IMAGE: The subway map that participants navigated. The map was rotated and the line colors and station names were shuffled between participants. Participants only saw the map during training. view more

Credit: Balaguer et al./Neuron 2016

In machine learning, a programmer might develop an AI that can calculate all possible consequences of a single action. Humans, however, don't have the same raw computational power; we have to efficiently create and execute a plan. We mentally invent different "layers" to organize our actions and then think about the higher levels rather than individual steps, according to a Neuron study from members of Google DeepMind and the University of Oxford publishing May 18.

"The idea is basically to understand how humans or animals make long-term decisions," says Jan Balaguer, a PhD student at University of Oxford and member of Google DeepMind. "We're interested in trying to find machine-learning solutions to difficult tasks and real-life problems. Quite often it can be useful to draw inspiration from neuroscience."

Balaguer and his colleagues used a navigational game as a proxy to decode the human brain's decision-making processes. On a virtual subway system analogous to the London Underground, each station stop represented an individual step, while the different colored subway lines represented a higher level of the hierarchy. Twenty-two participants were trained on the game and then given a destination station as a goal, and played while in an fMRI scanner.

The researchers examined whether participants focused more on the subway lines or on the individual stations while navigating in the game. The team found that, generally, brain activity and response time increased with the number of line changes standing between participants and their destinations, rather than with the number of stations themselves. The areas in the brain linked to this type of decision making were the dorsal portion of the medial prefrontal cortex, which is known to support higher cognitive functions such as planning, and the premotor cortex, which is more involved in the execution of real or imaginary movements.

"We show, in a more straightforward and direct manner than previous studies, that there are hierarchical representations reflected in the brain," says Balaguer.

However, there were some parts of the brain that became more active as participants inched closer to achieving their goal, with fewer stations left on a single line: the ventromedial prefrontal cortex and the hippocampus. In previous work, the hippocampus has been shown to react to proximity to a given goal.

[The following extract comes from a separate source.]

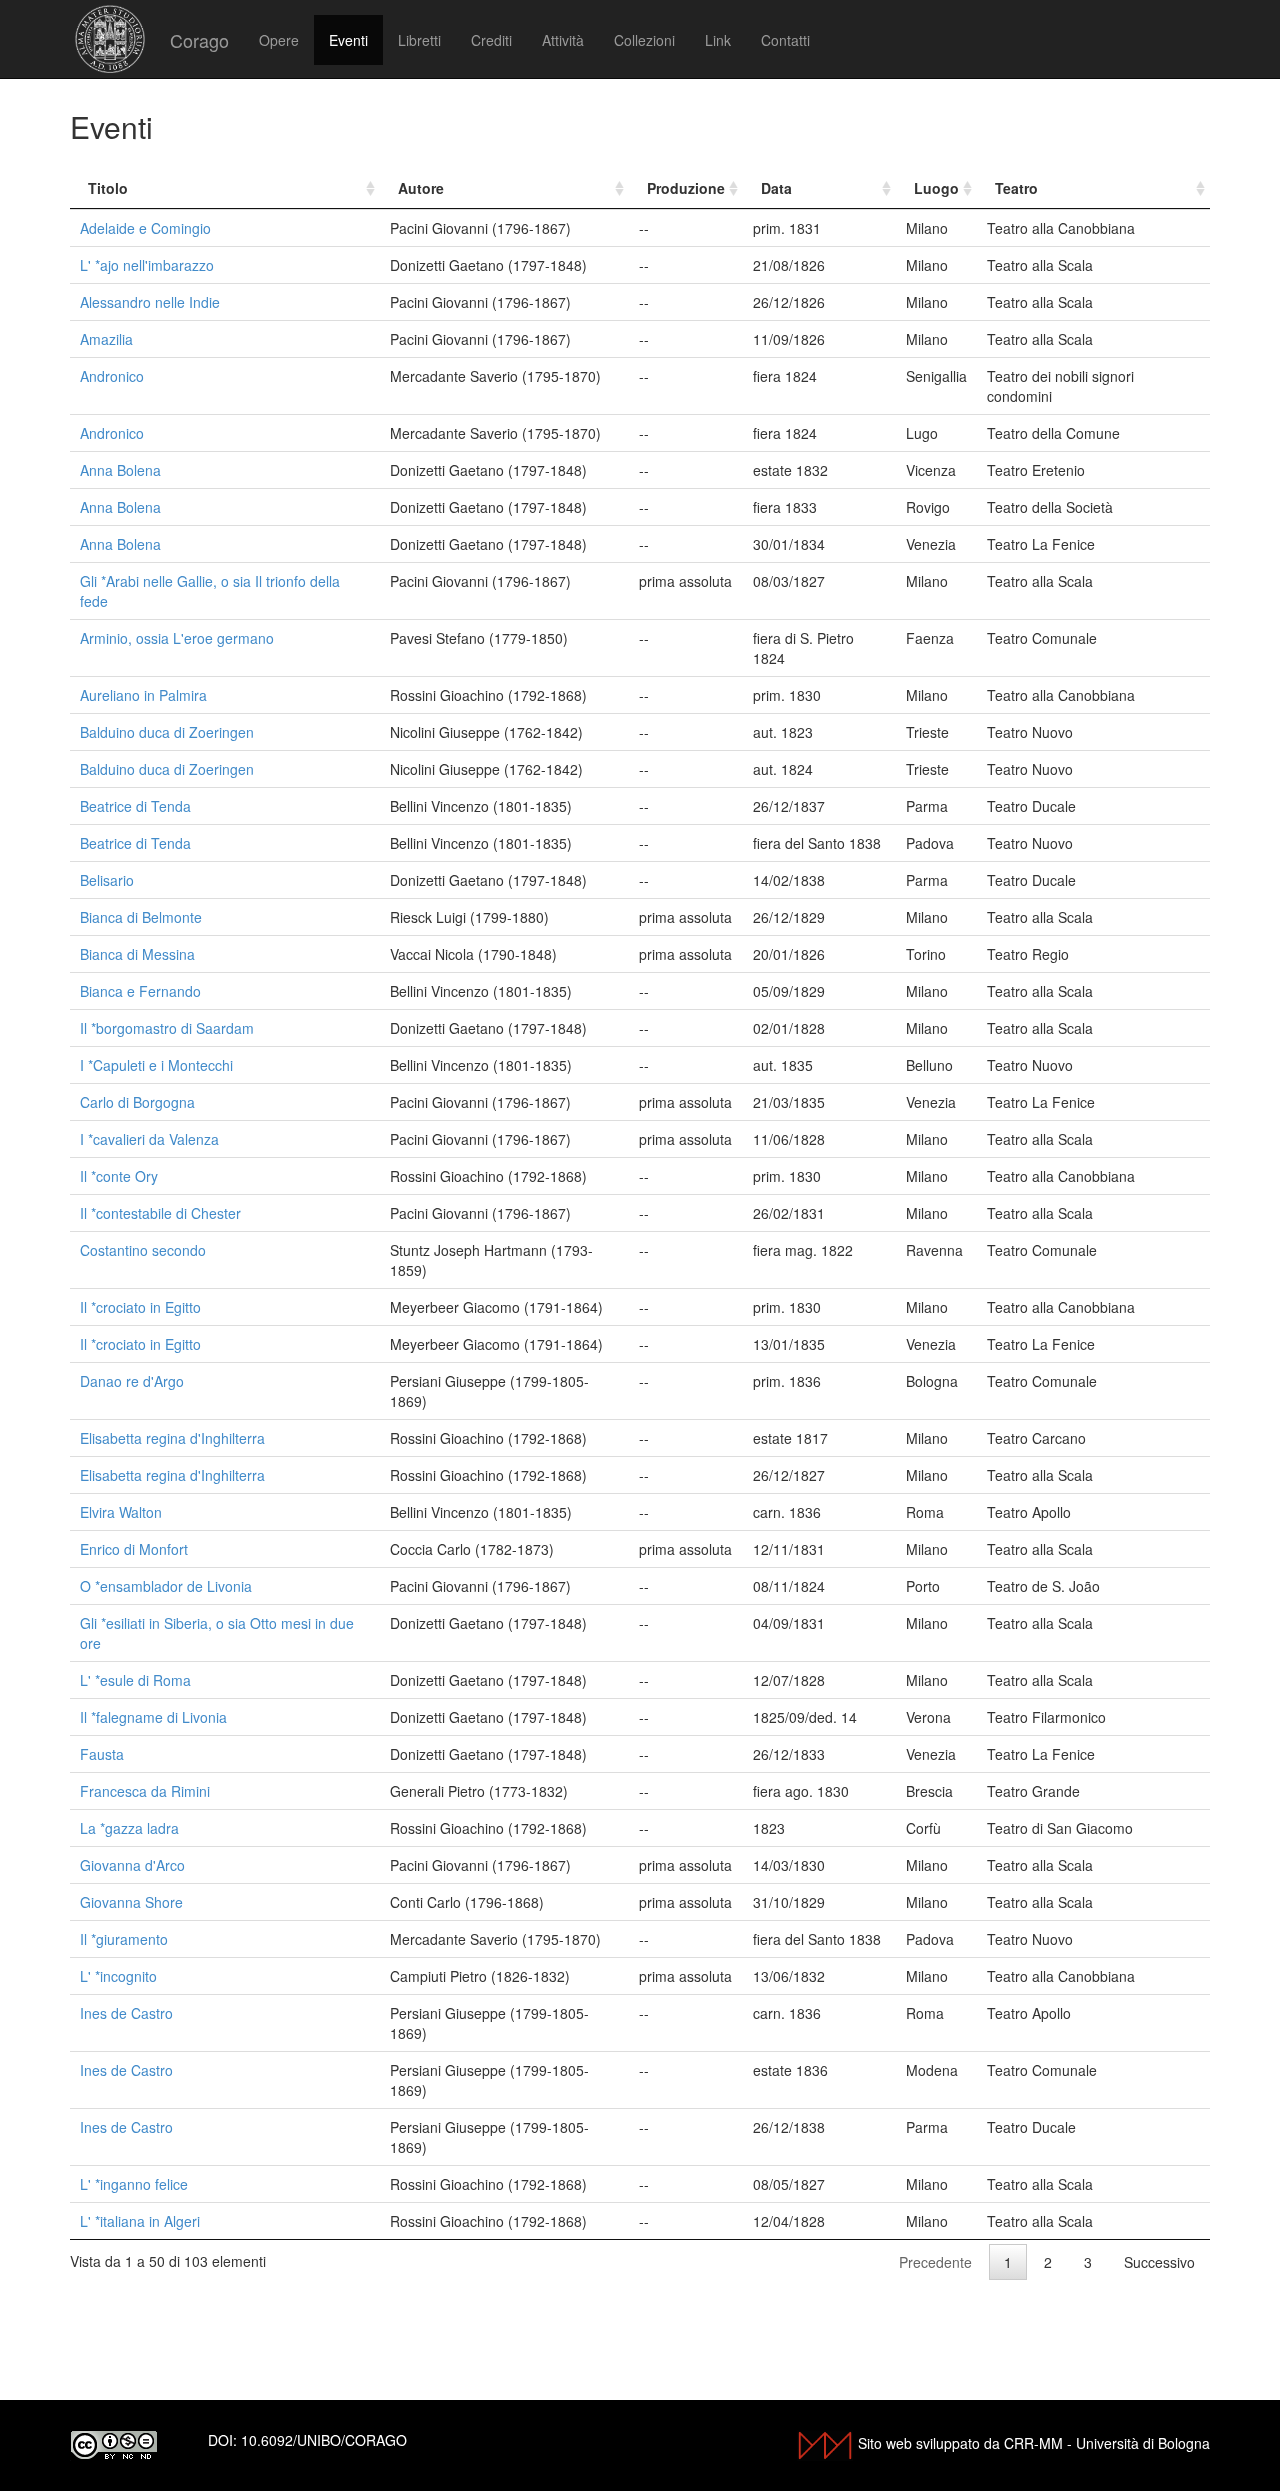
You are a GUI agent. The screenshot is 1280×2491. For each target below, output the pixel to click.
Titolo (108, 188)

Overall, Balaguer says, "We want to see how the human brain implements things like hierarchical structures in order to design more clever algorithms. In machine learning, having a hierarchical representation for decision making might be helpful or harmful depending on whether you choose the right hierarchy to implement in the first place."


Funding was provided by the European Research Council.

Neuron, Balaguer et al.: "Neural mechanisms of hierarchical planning in a virtual subway network"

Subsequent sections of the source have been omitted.